Problem details:
Search the material below for the string "will" and extract each line that has it.
◆ ◆ ◆ ◆ ◆
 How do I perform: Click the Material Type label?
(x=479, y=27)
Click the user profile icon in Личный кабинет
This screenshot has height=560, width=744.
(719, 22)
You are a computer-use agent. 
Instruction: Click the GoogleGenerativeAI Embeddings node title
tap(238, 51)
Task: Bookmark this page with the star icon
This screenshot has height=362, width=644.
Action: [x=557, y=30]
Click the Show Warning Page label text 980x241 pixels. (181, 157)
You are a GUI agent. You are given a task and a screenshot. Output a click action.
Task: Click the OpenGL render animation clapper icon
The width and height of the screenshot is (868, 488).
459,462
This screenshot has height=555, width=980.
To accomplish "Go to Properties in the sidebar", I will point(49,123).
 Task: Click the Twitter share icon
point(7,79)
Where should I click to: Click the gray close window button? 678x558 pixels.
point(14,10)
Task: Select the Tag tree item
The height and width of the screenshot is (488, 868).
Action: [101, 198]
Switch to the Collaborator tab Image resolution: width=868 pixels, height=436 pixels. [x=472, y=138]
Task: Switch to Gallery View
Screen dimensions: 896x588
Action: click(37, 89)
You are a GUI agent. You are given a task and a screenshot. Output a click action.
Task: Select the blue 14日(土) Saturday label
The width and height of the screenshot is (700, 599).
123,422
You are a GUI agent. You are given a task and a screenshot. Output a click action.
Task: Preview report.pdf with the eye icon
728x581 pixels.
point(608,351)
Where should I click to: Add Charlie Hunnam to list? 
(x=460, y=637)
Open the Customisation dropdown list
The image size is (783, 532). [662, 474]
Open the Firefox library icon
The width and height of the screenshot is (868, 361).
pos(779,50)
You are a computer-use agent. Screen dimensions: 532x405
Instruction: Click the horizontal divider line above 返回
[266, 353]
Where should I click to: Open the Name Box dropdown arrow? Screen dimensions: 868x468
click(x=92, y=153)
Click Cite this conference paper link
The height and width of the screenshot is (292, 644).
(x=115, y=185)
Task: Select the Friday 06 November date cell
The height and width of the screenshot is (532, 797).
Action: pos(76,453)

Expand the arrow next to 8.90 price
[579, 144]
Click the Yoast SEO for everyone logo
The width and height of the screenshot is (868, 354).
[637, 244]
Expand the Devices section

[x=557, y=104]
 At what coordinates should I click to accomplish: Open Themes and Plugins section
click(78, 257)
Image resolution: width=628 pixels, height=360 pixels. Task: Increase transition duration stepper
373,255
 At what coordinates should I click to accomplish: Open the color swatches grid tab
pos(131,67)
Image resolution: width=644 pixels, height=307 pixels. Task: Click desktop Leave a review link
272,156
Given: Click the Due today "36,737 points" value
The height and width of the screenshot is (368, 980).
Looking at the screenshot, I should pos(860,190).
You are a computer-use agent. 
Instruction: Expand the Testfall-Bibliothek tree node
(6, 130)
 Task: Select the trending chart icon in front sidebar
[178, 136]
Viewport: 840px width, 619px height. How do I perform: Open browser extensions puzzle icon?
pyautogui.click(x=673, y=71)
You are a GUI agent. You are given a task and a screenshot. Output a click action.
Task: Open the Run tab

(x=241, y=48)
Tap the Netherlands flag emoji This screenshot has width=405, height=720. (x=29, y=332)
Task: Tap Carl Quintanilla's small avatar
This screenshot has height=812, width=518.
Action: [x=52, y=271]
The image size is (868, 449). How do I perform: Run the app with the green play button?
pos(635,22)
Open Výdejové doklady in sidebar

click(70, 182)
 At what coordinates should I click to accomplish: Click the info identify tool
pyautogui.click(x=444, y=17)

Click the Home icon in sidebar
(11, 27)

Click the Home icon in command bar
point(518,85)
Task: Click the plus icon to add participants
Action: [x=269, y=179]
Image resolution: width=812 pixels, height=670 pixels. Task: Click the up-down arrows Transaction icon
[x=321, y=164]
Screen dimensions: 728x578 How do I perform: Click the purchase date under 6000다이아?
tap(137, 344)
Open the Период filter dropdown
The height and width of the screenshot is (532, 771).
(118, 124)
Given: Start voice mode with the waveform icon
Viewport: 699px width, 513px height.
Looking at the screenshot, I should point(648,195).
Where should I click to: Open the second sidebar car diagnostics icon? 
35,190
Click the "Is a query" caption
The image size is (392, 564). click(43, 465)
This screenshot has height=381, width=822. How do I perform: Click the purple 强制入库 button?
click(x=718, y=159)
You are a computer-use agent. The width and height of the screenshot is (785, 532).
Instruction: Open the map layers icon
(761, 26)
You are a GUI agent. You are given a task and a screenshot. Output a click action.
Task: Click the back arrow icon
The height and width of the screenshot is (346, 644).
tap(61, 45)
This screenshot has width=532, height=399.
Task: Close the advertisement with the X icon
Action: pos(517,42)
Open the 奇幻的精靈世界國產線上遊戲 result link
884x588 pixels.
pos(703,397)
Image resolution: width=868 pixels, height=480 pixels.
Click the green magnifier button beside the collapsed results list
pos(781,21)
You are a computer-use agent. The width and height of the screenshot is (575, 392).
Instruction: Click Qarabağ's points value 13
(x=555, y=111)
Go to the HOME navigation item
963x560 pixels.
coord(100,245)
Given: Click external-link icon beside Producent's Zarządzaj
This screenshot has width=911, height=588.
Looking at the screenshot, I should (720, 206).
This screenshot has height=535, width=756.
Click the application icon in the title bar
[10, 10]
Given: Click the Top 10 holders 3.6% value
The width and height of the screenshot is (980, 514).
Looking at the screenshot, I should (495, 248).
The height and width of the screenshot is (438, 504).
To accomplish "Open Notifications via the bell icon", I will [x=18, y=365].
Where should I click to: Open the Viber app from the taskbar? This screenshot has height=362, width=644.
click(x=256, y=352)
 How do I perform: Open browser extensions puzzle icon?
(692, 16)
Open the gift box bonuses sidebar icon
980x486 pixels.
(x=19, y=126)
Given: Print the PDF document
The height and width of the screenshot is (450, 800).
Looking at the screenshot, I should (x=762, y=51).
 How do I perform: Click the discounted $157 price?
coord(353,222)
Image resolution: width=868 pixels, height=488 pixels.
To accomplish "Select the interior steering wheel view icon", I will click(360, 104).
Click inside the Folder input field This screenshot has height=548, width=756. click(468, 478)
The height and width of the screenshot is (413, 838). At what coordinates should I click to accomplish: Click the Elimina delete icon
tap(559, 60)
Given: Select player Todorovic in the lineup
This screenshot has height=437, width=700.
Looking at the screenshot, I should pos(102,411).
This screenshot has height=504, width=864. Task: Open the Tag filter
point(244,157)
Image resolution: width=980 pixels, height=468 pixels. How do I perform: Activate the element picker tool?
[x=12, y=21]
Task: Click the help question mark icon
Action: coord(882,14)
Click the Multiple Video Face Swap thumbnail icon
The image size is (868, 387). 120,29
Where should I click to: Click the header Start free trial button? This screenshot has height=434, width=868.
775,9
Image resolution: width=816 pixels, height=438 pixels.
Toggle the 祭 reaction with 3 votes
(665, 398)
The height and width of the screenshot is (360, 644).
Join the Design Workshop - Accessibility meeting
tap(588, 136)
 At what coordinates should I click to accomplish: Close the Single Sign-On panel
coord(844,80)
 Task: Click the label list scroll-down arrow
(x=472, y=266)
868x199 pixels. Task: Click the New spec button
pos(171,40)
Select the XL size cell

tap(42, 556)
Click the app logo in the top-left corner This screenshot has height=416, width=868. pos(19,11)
◆ ◆ ◆ ◆ ◆
Response to the task:
To accomplish "Go to Properties in the sidebar", I will point(49,123).
To accomplish "Open Notifications via the bell icon", I will [x=18, y=365].
To accomplish "Select the interior steering wheel view icon", I will click(360, 104).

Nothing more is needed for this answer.